This stunning novella never ceases to fascinate. Since its appearance in 1899, critics have mined the book’s passages for Conrad’s insights about European imperialism, gender relations, African customs, Victorian prejudices, racism, and most importantly, human nature. The plot outline is sparse and familiar: the narrator, Marlow, heads an expedition to the Inner Station up the Congo River to meet a certain Mr. Kurtz, a company official accused of practicing “unsound methods.” He is eventually greeted by Kurtz’s assistant, a loquacious sycophant who insisted, “you can’t judge Kurtz as you would an ordinary man.” Marlow commented on this point by saying that “he forgot I hadn’t heard any of these splendid monologues on, what was it? On love, justice, conduct of life—or whatnot.” In fact, Kurtz’s views mattered little to Marlow—mutterings of a madman, as far as he was concerned.

However, what did matter was the voice. In Marlow’s words: “The point was in his [Kurtz’s] being a gifted creature and that of all his gifts the one that stood out preeminently, that carried with it a sense of real presence, was his ability to talk, his words—the gift of expression, the bewildering, the illuminating, the most exalted and the most contemptible, the pulsating stream of light or the deceitful flow from the heart of an impenetrable darkness.” In short, before radio, before television, before talk shows, before a world suffused with and often smothered by public relations blather, there was Kurtz.
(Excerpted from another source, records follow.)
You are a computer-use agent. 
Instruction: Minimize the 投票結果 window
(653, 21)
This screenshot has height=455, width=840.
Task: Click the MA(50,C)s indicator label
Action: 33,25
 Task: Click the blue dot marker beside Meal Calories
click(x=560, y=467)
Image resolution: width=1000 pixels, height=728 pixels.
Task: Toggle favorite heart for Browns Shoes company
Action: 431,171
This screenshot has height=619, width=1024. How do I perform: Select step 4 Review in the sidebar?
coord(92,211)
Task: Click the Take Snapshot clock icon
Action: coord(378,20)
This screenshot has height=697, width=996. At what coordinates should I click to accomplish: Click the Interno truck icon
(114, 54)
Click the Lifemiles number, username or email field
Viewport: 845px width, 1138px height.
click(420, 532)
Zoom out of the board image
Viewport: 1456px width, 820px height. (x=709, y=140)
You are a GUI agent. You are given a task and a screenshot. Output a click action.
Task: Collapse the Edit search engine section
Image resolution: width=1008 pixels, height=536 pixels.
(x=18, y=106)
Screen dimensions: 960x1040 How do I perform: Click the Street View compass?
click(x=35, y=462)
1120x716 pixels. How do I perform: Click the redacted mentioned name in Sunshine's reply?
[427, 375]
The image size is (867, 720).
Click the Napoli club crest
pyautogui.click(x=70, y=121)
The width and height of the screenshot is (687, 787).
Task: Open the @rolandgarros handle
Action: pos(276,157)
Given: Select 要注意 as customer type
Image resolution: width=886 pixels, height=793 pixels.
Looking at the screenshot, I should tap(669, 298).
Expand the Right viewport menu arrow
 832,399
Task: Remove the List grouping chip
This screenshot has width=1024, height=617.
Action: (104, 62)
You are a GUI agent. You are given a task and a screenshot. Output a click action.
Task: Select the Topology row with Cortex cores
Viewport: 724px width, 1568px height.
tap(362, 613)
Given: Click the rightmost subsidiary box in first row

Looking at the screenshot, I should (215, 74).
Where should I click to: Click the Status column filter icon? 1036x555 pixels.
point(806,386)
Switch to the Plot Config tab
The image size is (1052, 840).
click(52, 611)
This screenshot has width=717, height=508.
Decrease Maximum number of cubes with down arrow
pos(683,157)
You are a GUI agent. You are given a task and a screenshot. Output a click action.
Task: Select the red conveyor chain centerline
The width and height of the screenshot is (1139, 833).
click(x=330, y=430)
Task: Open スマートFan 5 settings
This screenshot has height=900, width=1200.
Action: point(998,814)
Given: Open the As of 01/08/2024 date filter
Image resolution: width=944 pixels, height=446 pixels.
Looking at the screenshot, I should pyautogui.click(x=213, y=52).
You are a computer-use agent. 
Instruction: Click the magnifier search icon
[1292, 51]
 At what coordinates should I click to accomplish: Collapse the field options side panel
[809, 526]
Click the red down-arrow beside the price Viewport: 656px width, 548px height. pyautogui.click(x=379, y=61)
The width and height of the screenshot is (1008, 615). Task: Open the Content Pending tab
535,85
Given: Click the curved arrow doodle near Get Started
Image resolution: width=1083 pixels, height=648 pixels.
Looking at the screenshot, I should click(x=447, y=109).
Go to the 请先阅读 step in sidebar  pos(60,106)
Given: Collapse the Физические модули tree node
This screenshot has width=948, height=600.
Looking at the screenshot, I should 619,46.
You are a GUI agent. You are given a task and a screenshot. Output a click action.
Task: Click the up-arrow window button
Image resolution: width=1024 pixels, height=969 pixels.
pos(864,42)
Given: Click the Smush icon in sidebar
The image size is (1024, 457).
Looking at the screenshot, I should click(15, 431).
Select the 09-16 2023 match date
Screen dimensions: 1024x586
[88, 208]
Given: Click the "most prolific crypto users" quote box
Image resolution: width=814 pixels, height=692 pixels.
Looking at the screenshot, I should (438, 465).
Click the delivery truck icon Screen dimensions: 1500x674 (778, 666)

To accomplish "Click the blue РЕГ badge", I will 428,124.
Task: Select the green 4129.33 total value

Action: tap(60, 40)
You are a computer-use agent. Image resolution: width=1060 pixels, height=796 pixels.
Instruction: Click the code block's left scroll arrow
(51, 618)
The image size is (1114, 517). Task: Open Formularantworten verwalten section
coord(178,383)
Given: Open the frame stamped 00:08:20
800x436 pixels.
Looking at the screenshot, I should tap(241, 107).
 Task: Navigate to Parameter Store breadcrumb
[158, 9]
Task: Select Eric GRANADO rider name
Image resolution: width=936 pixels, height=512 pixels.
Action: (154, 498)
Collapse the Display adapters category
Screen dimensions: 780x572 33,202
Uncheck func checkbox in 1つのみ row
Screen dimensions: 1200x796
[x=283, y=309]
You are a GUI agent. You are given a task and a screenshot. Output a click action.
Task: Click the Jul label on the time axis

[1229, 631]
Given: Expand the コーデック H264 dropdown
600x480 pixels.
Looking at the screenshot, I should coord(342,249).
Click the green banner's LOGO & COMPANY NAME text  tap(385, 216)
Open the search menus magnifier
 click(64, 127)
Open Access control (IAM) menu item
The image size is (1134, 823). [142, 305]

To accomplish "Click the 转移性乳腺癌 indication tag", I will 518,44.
And now we have Obama. Certainly, he is not Kurtz. This attractive, likable, and voluble young politician may be many things, but he is not evil, he is not Kurtz. What is he, then? The senator’s July 24 Berlin speech offers some clues. After deigning to his congregants with pieties about shared destinies and melting icecaps, the senator launched into renditions of tearing down walls that divide our “common humanity”—between “races and tribes, natives and immigrants, Christians and Muslims and Jews.” More than that, renewed commitment to a world without nuclear weapons calls for shared sacrifices and, more specifically, “sending a direct message to Iran that it must abandon its nuclear ambitions.” End the “scourge of AIDS in our time,” support human rights in Burma, the bloggers in Iran, the voters in Zimbabwe, because “this is our moment, this is our time,” and “our aspirations are bigger than anything that drives us apart.”

A splendid speech in every way—articulate, inspirational, even heartwarming, and it was received as such by the throng of enthusiastic Berliners who witnessed it firsthand, as well as the millions who listened and watched the senator perform. The address was also meaningless. It was filled with allusions to “love, justice, conduct of life—or whatnot” given by a man whose admirers insist cannot be judged “as you would an ordinary man.” That is the problem with Senator Barack Obama: not that he is Kurtz, but rather a sort of Kurtz-lite, espousing verbiage that cannot possibly be taken seriously by any audience familiar with the realities of life. That is why Obama appeals to the young, the naïve, to those who are insulated from the bracing effects of a world of doers and consequences, and those who for two generations have lived in the verbal culture of a land under American military protection. Like the natives near the Inner Station, they adore their Mr. Kurtz. The media may be likened to Kurtz’s babbling toady: shallow, impressionable, ultimately cowardly, ready to flee if personally threatened, which is what happened in Conrad’s novel.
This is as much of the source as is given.